Print the cache simulation text below in full, word for word.

**EXCERPT TO READ**

__________________________________________________

Cache Simulation

The Cache Simulation framework in GraphBrew provides detailed cache performance analysis for graph algorithms. This allows you to understand memory access patterns and cache efficiency at L1, L2, and L3 levels.

Overview

Graph algorithms are memory-intensive and cache performance significantly impacts execution time. The cache simulation framework instruments graph algorithms to track every memory access, simulating how data flows through a three-level cache hierarchy.

Key Features:

Multi-level cache hierarchy (L1/L2/L3)
Configurable cache parameters (size, associativity, line size)
Nine eviction policies (LRU, FIFO, RANDOM, LFU, PLRU, SRRIP, GRASP, P-OPT, ECG)
Detailed per-level statistics
JSON export for analysis integration
Feature vector output for perceptron training

Quick Start

# Build all cache simulation binaries
make all-sim

# Run PageRank with cache simulation
./bench/bin_sim/pr -g 15 -n 1

# Run with custom cache configuration
CACHE_L1_SIZE=65536 CACHE_POLICY=LFU ./bench/bin_sim/bfs -g 15 -n 1

Architecture

bench/
├── include/cache_sim/
│   ├── cache_sim.h     # Cache simulator core
│   └── graph_sim.h     # Graph wrappers for tracking
├── src_sim/            # Instrumented algorithms
│   ├── pr.cc           # PageRank (Gauss-Seidel, in-place updates)

__________________________________________________

**DATASET CONTENT**
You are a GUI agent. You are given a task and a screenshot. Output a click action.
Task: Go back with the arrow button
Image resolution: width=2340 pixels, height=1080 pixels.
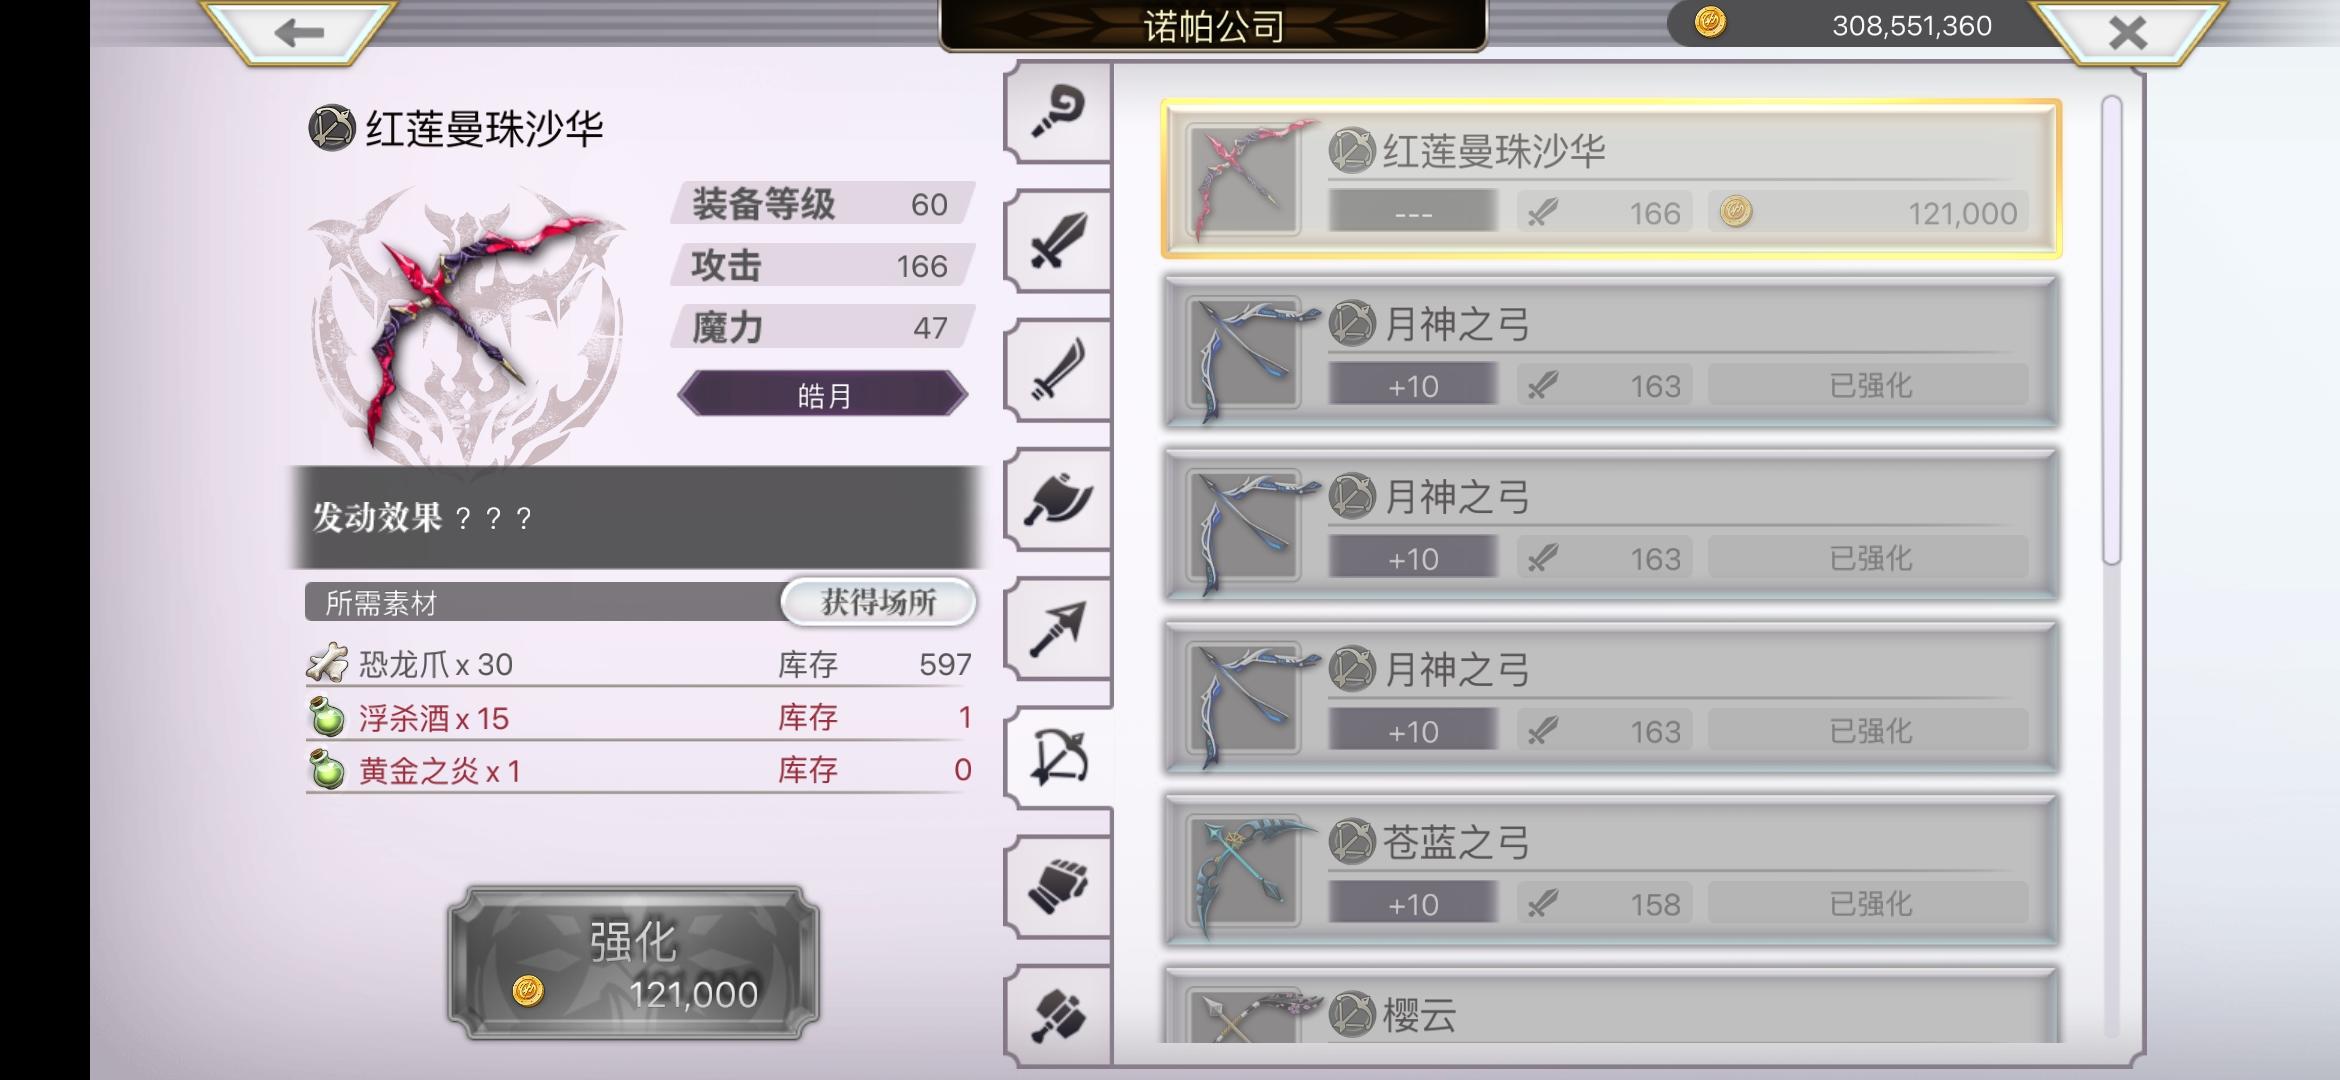click(x=298, y=33)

__________________________________________________

**FULL SOLUTION**
Cache Simulation

The Cache Simulation framework in GraphBrew provides detailed cache performance analysis for graph algorithms. This allows you to understand memory access patterns and cache efficiency at L1, L2, and L3 levels.

Overview

Graph algorithms are memory-intensive and cache performance significantly impacts execution time. The cache simulation framework instruments graph algorithms to track every memory access, simulating how data flows through a three-level cache hierarchy.

Key Features:

Multi-level cache hierarchy (L1/L2/L3)
Configurable cache parameters (size, associativity, line size)
Nine eviction policies (LRU, FIFO, RANDOM, LFU, PLRU, SRRIP, GRASP, P-OPT, ECG)
Detailed per-level statistics
JSON export for analysis integration
Feature vector output for perceptron training

Quick Start

# Build all cache simulation binaries
make all-sim

# Run PageRank with cache simulation
./bench/bin_sim/pr -g 15 -n 1

# Run with custom cache configuration
CACHE_L1_SIZE=65536 CACHE_POLICY=LFU ./bench/bin_sim/bfs -g 15 -n 1

Architecture

bench/
├── include/cache_sim/
│   ├── cache_sim.h     # Cache simulator core
│   └── graph_sim.h     # Graph wrappers for tracking
├── src_sim/            # Instrumented algorithms
│   ├── pr.cc           # PageRank (Gauss-Seidel, in-place updates)